Qiao Xingyue, un regista 33enne che si considera un allievo di Ai Weiwei, scaccia le malelingue: “Lui è stato fondamentale per far comprendere alla mia generazione quali siano i diritti base da cui non si può prescindere e per indicarci una via”, ci ha detto. “Ai Weiwei combatte, certo, ma è anche abbastanza intelligente. Molti artisti si lamentano perché credono che le sue opere siano sopravvalutate, ma non capiscono quanto abbia fatto per inserire l’elemento politico nell’arte”.
Se si parla di arte e politica, appare piuttosto lampante che la più bizzarra conseguenza del fenomeno Ai Weiwei sia stata la nascita di un “aiweiweismo” di bassa lega: di fronte alla calata dall’alto di una “industria culturale di Stato” che intercetta tutti i finanziamenti, c’è chi si è creato uno strumento di sopravvivenza.
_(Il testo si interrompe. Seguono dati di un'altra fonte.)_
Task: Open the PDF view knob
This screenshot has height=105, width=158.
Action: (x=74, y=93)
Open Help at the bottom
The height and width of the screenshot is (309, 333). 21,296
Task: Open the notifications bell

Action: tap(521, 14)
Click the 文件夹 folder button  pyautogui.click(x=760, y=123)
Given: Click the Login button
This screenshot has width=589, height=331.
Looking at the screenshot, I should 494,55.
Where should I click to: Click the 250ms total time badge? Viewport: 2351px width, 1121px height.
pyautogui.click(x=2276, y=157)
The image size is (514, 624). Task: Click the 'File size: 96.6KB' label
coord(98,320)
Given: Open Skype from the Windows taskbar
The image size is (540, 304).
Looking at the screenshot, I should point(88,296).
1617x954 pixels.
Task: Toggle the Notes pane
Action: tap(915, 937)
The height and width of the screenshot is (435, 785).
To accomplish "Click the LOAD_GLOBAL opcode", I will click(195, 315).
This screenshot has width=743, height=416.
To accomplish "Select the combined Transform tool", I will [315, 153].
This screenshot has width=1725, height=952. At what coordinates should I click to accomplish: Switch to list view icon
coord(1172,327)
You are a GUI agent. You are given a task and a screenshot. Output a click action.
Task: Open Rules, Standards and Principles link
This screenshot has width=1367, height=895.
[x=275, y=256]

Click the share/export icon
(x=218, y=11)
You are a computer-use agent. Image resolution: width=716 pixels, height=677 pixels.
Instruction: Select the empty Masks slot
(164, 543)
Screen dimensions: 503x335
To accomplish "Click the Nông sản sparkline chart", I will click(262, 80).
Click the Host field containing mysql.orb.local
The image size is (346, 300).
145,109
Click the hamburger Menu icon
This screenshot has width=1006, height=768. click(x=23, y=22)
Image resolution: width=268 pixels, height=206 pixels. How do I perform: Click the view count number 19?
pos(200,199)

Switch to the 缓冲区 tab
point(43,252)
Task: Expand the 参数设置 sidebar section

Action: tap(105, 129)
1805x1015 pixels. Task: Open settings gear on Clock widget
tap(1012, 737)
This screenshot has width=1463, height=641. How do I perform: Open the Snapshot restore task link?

Songzhuang è uno dei villaggi di creativi che circondano Pechino, già soprannominato “cimitero degli artisti di terzo livello” da qualche crudele membro di comunità concorrenti.
Il pittore TJ dice di essere stato in galera due anni per un accoltellamento, dove ha scoperto l’arte. L’ex bad boy si è messo quindi a dipingere quadri a olio che “rappresentano l’oppressione spirituale, soprattutto contro l’avanguardia”, di cui si pregia di far parte. Raffigura questa oppressione in maniera “indiretta”: figure umane avvolte da colori cupi, curve, simboli di “frustrazione interiore”. Indica i quadri sui muri del suo studio, grandi tele che, pur senza intenderci troppo d’arte, non esiteremmo a definire “croste”. Il gruppo di giornalisti occidentali in visita a Songzhuang è molto colpito e raccoglie le sue parole. “L’unico modo di rispettare la tradizione cinese è innovare – dice – ma se i soldi [del governo] vanno altrove e noi siamo repressi, come si fa?”
Qualcuno mette mano al portafoglio e si porta via una piccola dose di frustrazione interiore grondante innovazione.
Scena simile nello studio di LD che dipinge invece maiali che “simboleggiano i problemi sociali”. Corpi umani e volti da porci ovunque, “che sorridono ma – vedete? – rivelano inquietudine. Si vive come maiali ovunque, non solo in Cina”. Lui ha dipinto anche Obama, Gheddafi e la vecchia leadership cinese, tutti con la faccia da maiali. “Ma – si affretta a precisare – vivere come maiali non ha necessariamente significato negativo, anzi indica ottimismo”. Qui nessuno mette mano al portafoglio, i quadri di LD costano troppo.